A short run up to Sarnia Skala

With low cloud in the sky and constant drizzle threatening to turn to rain I wanted to get out for a walk but not a big mountain day.

While only a quarter of the Tatras National Park sits in Poland there’s still a wealth of shorter walks for wet days.

Sarnia Skala 10km 660m ascent

Sarnia Skala is a small rocky outcrop sitting on the edge of the national park and easily accessed from Zakopane by the black route which runs along the edge of the park from the snowland ski slopes.

The black route is popular with runners, being relatively flat. It is however, as I discovered as I set off in my running kit, quite slippy in places when it is wet.

I followed this route all the way to meet the red path into Dolina Strazyka and to the national park gate where you need to pay entrance fees.

The red path continues gently uphill to Polana Strazyka where it meets a crossroad of paths. Here I took the black route which heads steeply uphill.

The route is stepped all the way and much steeper than the yellow route I descended, but being polished limestone steps I preferred going up them to trying to go down.

Where the path flattens out at the top of the col there is a seating area and the small path to the top of Sarnia Skala.

The top of Sarnia Skala is rocky but wide. It provides great views across Zakopane into the Tatras.

I returned back to the top of the pass and then descended left and picked up the yellow route.
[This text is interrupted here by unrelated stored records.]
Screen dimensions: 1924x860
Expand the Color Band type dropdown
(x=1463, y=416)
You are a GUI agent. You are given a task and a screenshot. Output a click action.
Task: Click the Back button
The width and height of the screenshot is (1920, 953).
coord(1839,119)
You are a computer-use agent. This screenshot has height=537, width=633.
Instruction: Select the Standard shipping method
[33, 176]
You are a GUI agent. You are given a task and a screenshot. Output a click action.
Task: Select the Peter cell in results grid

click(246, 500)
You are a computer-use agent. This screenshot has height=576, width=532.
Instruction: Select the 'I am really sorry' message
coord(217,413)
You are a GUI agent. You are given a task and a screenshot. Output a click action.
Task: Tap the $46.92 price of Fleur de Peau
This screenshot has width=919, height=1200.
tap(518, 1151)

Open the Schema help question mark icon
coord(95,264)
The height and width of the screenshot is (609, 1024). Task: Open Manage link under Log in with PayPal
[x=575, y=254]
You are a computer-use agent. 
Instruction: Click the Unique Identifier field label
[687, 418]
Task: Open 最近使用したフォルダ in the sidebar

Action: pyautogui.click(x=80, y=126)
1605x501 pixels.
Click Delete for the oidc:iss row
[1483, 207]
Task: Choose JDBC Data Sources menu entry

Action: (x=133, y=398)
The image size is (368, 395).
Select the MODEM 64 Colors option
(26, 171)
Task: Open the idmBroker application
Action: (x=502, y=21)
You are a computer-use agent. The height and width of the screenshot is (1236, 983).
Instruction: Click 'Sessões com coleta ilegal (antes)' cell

This zigzags down through the pine trees into the beech woodland and then into the Dolina Bialego valley.

This valley is really pretty, with high rock walls and waterfalls as the river runs downhill to the mouth of the valley.

Look out for the cave as you leave the area which I later found out is where the Russian forces mined uranium for the atomic bomb in the early 1950s.

This was a great route for a wet day and a nice way to explore a part of the national park I might not have visited otherwise.